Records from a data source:
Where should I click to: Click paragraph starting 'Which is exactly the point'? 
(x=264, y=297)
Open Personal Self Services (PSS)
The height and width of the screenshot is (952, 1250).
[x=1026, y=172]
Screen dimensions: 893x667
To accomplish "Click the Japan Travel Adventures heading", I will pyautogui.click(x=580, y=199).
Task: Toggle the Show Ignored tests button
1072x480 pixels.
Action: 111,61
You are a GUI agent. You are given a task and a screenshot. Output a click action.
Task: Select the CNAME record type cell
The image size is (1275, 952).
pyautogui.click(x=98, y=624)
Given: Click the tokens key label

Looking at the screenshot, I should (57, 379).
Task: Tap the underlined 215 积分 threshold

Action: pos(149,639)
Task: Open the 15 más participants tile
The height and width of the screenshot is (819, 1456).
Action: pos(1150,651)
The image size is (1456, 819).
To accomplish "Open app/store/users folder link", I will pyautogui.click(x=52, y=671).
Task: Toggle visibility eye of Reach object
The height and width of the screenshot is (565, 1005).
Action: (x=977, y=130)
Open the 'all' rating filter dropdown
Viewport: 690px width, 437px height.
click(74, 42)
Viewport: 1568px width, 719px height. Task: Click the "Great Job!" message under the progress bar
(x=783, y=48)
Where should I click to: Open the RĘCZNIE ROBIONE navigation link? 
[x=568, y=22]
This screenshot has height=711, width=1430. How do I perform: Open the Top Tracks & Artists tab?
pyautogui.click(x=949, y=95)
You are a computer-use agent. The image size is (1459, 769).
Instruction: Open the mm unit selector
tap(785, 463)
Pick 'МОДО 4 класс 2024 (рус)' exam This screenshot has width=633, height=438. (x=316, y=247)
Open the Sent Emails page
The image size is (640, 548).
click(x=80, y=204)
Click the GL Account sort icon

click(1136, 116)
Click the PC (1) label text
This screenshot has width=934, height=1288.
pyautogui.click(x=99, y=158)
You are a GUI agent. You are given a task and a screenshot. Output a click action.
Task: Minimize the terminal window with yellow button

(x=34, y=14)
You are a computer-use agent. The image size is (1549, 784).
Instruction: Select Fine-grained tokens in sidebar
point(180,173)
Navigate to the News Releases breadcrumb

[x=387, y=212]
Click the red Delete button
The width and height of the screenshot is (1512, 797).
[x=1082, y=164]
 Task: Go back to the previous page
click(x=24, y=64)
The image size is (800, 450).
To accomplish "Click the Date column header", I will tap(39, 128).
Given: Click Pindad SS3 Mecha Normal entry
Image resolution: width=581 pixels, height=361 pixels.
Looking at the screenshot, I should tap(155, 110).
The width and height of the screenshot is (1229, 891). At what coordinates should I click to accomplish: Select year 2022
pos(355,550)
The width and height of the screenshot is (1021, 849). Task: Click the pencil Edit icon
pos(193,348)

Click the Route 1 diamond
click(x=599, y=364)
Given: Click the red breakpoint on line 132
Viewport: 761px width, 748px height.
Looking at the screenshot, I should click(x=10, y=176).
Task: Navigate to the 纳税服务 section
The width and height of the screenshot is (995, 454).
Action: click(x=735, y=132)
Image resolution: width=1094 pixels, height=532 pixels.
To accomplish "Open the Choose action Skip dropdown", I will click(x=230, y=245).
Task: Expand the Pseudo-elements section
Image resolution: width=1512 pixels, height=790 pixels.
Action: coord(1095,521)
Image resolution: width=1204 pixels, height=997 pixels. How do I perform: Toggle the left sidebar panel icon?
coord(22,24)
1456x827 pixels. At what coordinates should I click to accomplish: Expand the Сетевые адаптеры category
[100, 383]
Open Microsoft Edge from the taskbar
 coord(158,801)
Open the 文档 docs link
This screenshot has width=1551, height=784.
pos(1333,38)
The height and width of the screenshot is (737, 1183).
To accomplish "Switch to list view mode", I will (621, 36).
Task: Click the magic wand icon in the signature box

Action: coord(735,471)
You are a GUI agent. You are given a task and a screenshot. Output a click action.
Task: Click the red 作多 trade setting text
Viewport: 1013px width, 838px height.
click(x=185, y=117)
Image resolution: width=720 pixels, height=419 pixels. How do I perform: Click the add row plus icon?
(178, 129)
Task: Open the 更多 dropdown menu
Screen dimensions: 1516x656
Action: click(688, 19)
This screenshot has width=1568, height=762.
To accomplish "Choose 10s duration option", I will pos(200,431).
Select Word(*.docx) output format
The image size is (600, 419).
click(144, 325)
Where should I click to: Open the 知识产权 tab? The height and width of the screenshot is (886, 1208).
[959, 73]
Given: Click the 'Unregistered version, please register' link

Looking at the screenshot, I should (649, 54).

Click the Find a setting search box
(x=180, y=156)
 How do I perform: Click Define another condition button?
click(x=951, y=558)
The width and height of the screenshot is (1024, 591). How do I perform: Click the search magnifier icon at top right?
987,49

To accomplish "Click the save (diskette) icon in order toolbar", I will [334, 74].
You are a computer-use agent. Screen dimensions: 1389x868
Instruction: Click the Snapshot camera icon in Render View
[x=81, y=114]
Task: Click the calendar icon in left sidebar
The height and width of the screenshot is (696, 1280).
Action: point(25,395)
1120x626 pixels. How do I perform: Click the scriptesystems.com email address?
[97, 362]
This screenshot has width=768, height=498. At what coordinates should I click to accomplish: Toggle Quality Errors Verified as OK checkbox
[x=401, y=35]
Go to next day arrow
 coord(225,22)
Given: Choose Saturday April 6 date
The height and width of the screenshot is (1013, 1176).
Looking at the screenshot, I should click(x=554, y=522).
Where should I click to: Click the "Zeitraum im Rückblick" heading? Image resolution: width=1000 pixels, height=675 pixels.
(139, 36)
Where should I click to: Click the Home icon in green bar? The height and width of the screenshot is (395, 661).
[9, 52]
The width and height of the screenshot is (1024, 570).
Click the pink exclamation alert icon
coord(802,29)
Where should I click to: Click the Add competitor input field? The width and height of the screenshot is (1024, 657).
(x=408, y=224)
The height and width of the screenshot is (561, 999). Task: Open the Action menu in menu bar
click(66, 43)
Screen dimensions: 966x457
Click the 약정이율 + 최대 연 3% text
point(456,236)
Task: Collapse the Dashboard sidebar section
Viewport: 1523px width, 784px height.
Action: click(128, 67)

Request:
Reproduce all of the data above verbatim, line by line and in the same order.

Solution:
Where should I click to: Click paragraph starting 'Which is exactly the point'? 
(x=264, y=297)
Open Personal Self Services (PSS)
The height and width of the screenshot is (952, 1250).
[x=1026, y=172]
Screen dimensions: 893x667
To accomplish "Click the Japan Travel Adventures heading", I will pyautogui.click(x=580, y=199).
Task: Toggle the Show Ignored tests button
1072x480 pixels.
Action: 111,61
You are a GUI agent. You are given a task and a screenshot. Output a click action.
Task: Select the CNAME record type cell
The image size is (1275, 952).
pyautogui.click(x=98, y=624)
Given: Click the tokens key label

Looking at the screenshot, I should (57, 379).
Task: Tap the underlined 215 积分 threshold

Action: pos(149,639)
Task: Open the 15 más participants tile
The height and width of the screenshot is (819, 1456).
Action: pos(1150,651)
The image size is (1456, 819).
To accomplish "Open app/store/users folder link", I will pyautogui.click(x=52, y=671).
Task: Toggle visibility eye of Reach object
The height and width of the screenshot is (565, 1005).
Action: (x=977, y=130)
Open the 'all' rating filter dropdown
Viewport: 690px width, 437px height.
click(74, 42)
Viewport: 1568px width, 719px height. Task: Click the "Great Job!" message under the progress bar
(x=783, y=48)
Where should I click to: Open the RĘCZNIE ROBIONE navigation link? 
[x=568, y=22]
This screenshot has height=711, width=1430. How do I perform: Open the Top Tracks & Artists tab?
pyautogui.click(x=949, y=95)
You are a computer-use agent. The image size is (1459, 769).
Instruction: Open the mm unit selector
tap(785, 463)
Pick 'МОДО 4 класс 2024 (рус)' exam This screenshot has width=633, height=438. (x=316, y=247)
Open the Sent Emails page
The image size is (640, 548).
click(x=80, y=204)
Click the GL Account sort icon

click(1136, 116)
Click the PC (1) label text
This screenshot has width=934, height=1288.
pyautogui.click(x=99, y=158)
You are a GUI agent. You are given a task and a screenshot. Output a click action.
Task: Minimize the terminal window with yellow button

(x=34, y=14)
You are a computer-use agent. The image size is (1549, 784).
Instruction: Select Fine-grained tokens in sidebar
point(180,173)
Navigate to the News Releases breadcrumb

[x=387, y=212]
Click the red Delete button
The width and height of the screenshot is (1512, 797).
[x=1082, y=164]
 Task: Go back to the previous page
click(x=24, y=64)
The image size is (800, 450).
To accomplish "Click the Date column header", I will tap(39, 128).
Given: Click Pindad SS3 Mecha Normal entry
Image resolution: width=581 pixels, height=361 pixels.
Looking at the screenshot, I should tap(155, 110).
The width and height of the screenshot is (1229, 891). At what coordinates should I click to accomplish: Select year 2022
pos(355,550)
The width and height of the screenshot is (1021, 849). Task: Click the pencil Edit icon
pos(193,348)

Click the Route 1 diamond
click(x=599, y=364)
Given: Click the red breakpoint on line 132
Viewport: 761px width, 748px height.
Looking at the screenshot, I should click(x=10, y=176).
Task: Navigate to the 纳税服务 section
The width and height of the screenshot is (995, 454).
Action: click(x=735, y=132)
Image resolution: width=1094 pixels, height=532 pixels.
To accomplish "Open the Choose action Skip dropdown", I will click(x=230, y=245).
Task: Expand the Pseudo-elements section
Image resolution: width=1512 pixels, height=790 pixels.
Action: coord(1095,521)
Image resolution: width=1204 pixels, height=997 pixels. How do I perform: Toggle the left sidebar panel icon?
coord(22,24)
1456x827 pixels. At what coordinates should I click to accomplish: Expand the Сетевые адаптеры category
[100, 383]
Open Microsoft Edge from the taskbar
 coord(158,801)
Open the 文档 docs link
This screenshot has width=1551, height=784.
pos(1333,38)
The height and width of the screenshot is (737, 1183).
To accomplish "Switch to list view mode", I will (621, 36).
Task: Click the magic wand icon in the signature box

Action: coord(735,471)
You are a GUI agent. You are given a task and a screenshot. Output a click action.
Task: Click the red 作多 trade setting text
Viewport: 1013px width, 838px height.
click(x=185, y=117)
Image resolution: width=720 pixels, height=419 pixels. How do I perform: Click the add row plus icon?
(178, 129)
Task: Open the 更多 dropdown menu
Screen dimensions: 1516x656
Action: click(688, 19)
This screenshot has width=1568, height=762.
To accomplish "Choose 10s duration option", I will pos(200,431).
Select Word(*.docx) output format
The image size is (600, 419).
click(144, 325)
Where should I click to: Open the 知识产权 tab? The height and width of the screenshot is (886, 1208).
[959, 73]
Given: Click the 'Unregistered version, please register' link

Looking at the screenshot, I should (649, 54).

Click the Find a setting search box
(x=180, y=156)
 How do I perform: Click Define another condition button?
click(x=951, y=558)
The width and height of the screenshot is (1024, 591). How do I perform: Click the search magnifier icon at top right?
987,49

To accomplish "Click the save (diskette) icon in order toolbar", I will [334, 74].
You are a computer-use agent. Screen dimensions: 1389x868
Instruction: Click the Snapshot camera icon in Render View
[x=81, y=114]
Task: Click the calendar icon in left sidebar
The height and width of the screenshot is (696, 1280).
Action: point(25,395)
1120x626 pixels. How do I perform: Click the scriptesystems.com email address?
[97, 362]
This screenshot has width=768, height=498. At what coordinates should I click to accomplish: Toggle Quality Errors Verified as OK checkbox
[x=401, y=35]
Go to next day arrow
 coord(225,22)
Given: Choose Saturday April 6 date
The height and width of the screenshot is (1013, 1176).
Looking at the screenshot, I should click(x=554, y=522).
Where should I click to: Click the "Zeitraum im Rückblick" heading? Image resolution: width=1000 pixels, height=675 pixels.
(139, 36)
Where should I click to: Click the Home icon in green bar? The height and width of the screenshot is (395, 661).
[9, 52]
The width and height of the screenshot is (1024, 570).
Click the pink exclamation alert icon
coord(802,29)
Where should I click to: Click the Add competitor input field? The width and height of the screenshot is (1024, 657).
(x=408, y=224)
The height and width of the screenshot is (561, 999). Task: Open the Action menu in menu bar
click(66, 43)
Screen dimensions: 966x457
Click the 약정이율 + 최대 연 3% text
point(456,236)
Task: Collapse the Dashboard sidebar section
Viewport: 1523px width, 784px height.
Action: click(128, 67)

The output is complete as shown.